Crude oil prices opened this week with a drop as traders took profits and braced for the U.S. Federal Reserve’s rate decision later this week. Markets are expecting another rate cut, which could potentially boost oil prices.
At the time of writing, Brent crude was trading at $74.20 per barrel, while West Texas Intermediate (WTI) was at $70.91 per barrel, both lower than the opening prices. However, these losses could be reversed later in the day due to a temporary force majeure on Libyan oil. Armed clashes near the Zawiya refinery and export terminal led to fires at oil storage tanks, disrupting operations.
“After last week’s +6% rally, and with crude oil trading near the top of recent range highs, we’re likely seeing some light profit-taking,” said Tony Sycamore, an analyst at IG, in an interview with Reuters. He also noted that many traders closed their positions at the end of last week and have reduced their market activity ahead of the holiday season.
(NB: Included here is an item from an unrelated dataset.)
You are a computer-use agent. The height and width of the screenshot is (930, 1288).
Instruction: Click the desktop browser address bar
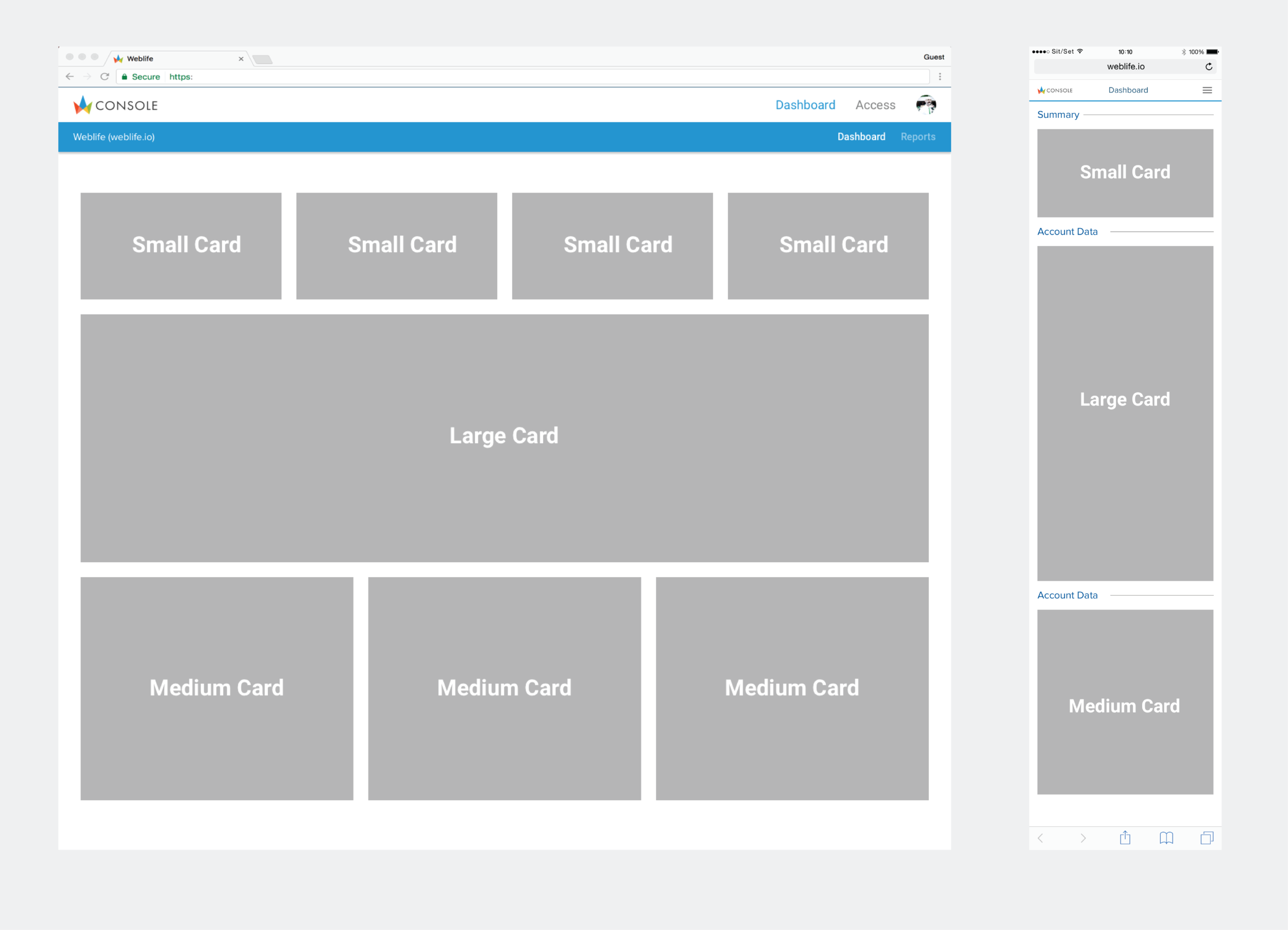pyautogui.click(x=511, y=77)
Geopolitical risks and supply concerns remain key factors that could drive oil prices higher. However, Vivek Dhar from the Commonwealth Bank of Australia (CBA) told Bloomberg that the overall outlook for oil prices is still cautious. CBA analysts predict that Brent crude could drop to $70 per barrel next year due to oversupply, with non-OPEC+ production growth outpacing global demand for oil.
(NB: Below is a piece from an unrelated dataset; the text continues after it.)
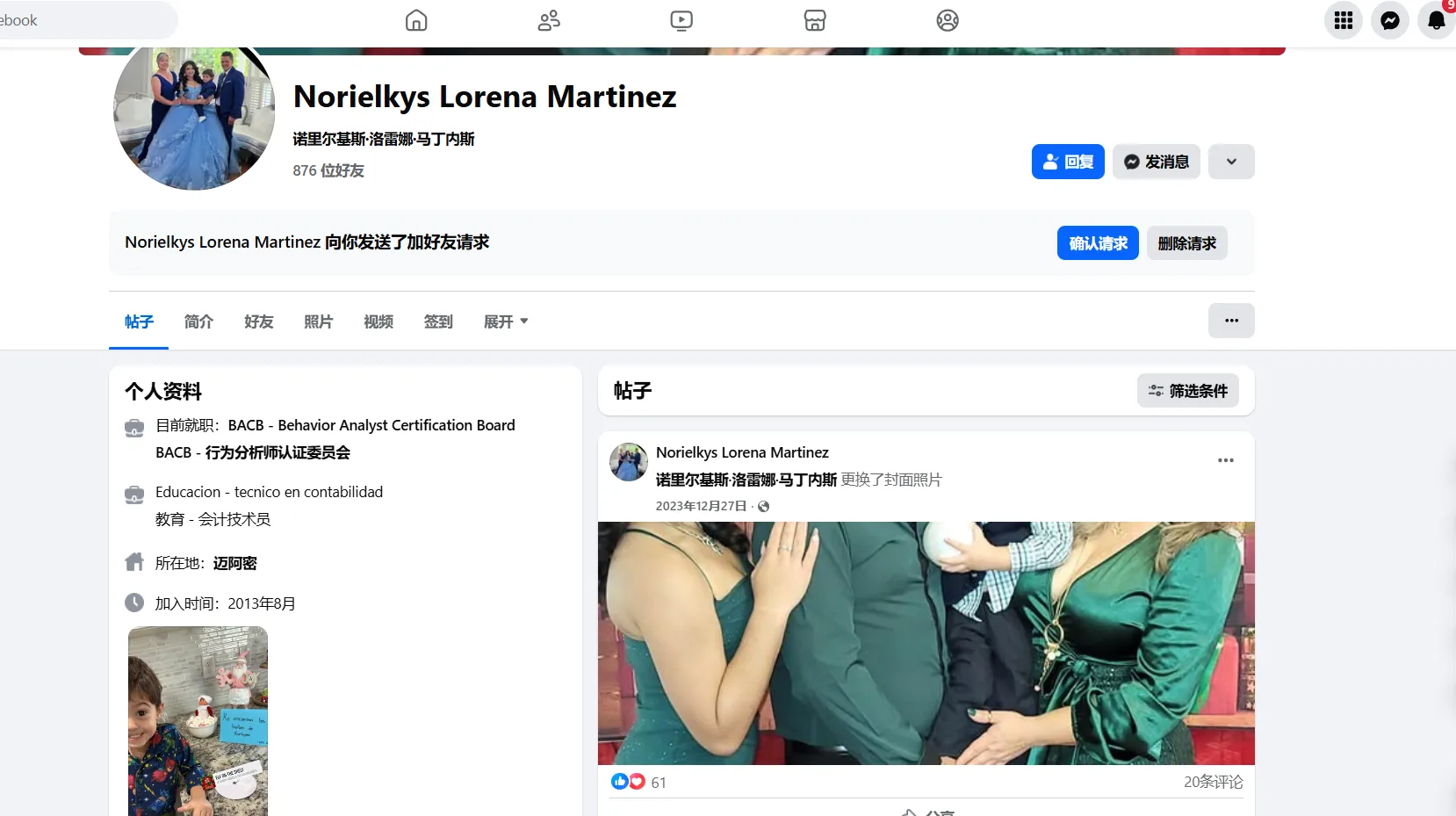Open the Video section icon
The width and height of the screenshot is (1456, 816).
click(681, 20)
In a 2025 outlook, ING commodity strategists warned that oil market growth would remain modest in the coming years. “The market will see fairly modest demand growth in 2025, driven by both cyclical and structural factors,” said Warren Patterson and Ewa Manthey. They added that non-OPEC supply is expected to remain strong, while OPEC still has significant spare production capacity, which should offer some market stability.
While lower U.S. interest rates could support higher oil prices, non-OPEC supply growth and demand outlooks remain uncertain, meaning oil prices could move in any direction next year. One thing that seems clear is that China is unlikely to return to the post-pandemic surge in oil demand, as the economy continues to normalize after the lockdowns.